SCO vs. Novell; Novell wins.

Shawn O'Shea shawn at eth0.net
Wed Mar 31 13:32:02 EDT 2010


> >
> Reading further in this morning's updates it does appear that SCO will
> pursue the IBM case, and there are a few other cases with claims and
> counter claims.  SCO's agreement with its attorneys, Bois Schiller,
> obligate them to the end of the case. While this verdict does remove
> some of the supports from it's IBM case, the underlying issue in the SCO
> vs. IBM is the contract. SCO is claiming that IBM, in violation of its
> contract contributed 3 derivative works, (1) SMP, (2) NUMA (through its
> acquisition of Sequent), and (3) JFS - IBM claims the Linux JFS comes
> from OS/2, not Unix. This actually goes back to the old AT&T Unix
> contracts that had a 'derivative works' clause. IBM also has counter
> claims against SCO.  Additionally, SCO can appeal this verdict, though
> that is unlikely.  I think we will see in a few days what Judge Cahn
> decides to do. While the IBM litigation is the major one, there is still
> a few others under stay including the SUSE vs. SCO arbitration in Europe
> regarding United Linux.
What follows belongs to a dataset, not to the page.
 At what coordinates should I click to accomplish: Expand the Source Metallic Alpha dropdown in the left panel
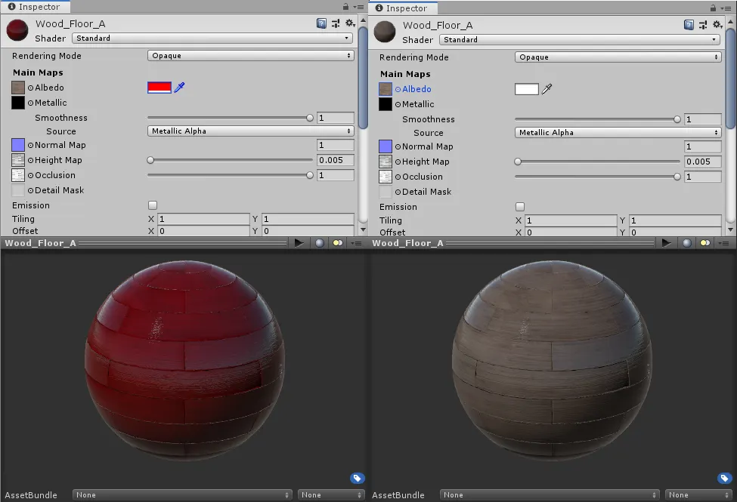coord(250,131)
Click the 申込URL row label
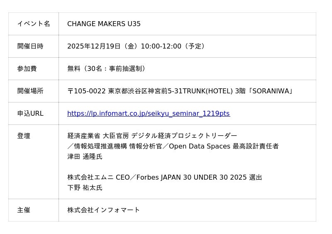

I'm sure that IBM and Novell will push their
> motions in the bankruptcy court to force SCO into chapter 7 now with
> Novell clearly holding ownership to the copyrights.
>
>
I'd also love to see the Red Hat v SCO trial continue (also stayed due to
the bankruptcy proceedings). Red Hat basically took SCO to task for
slandering Linux and making false claims of infringement, thereby damaging
the good name of Red Hat's flagship product, their Linux distro.

Groklaw has an excellent SCO litigation timeline, showing all the different
major litigation happenings in the SCO saga.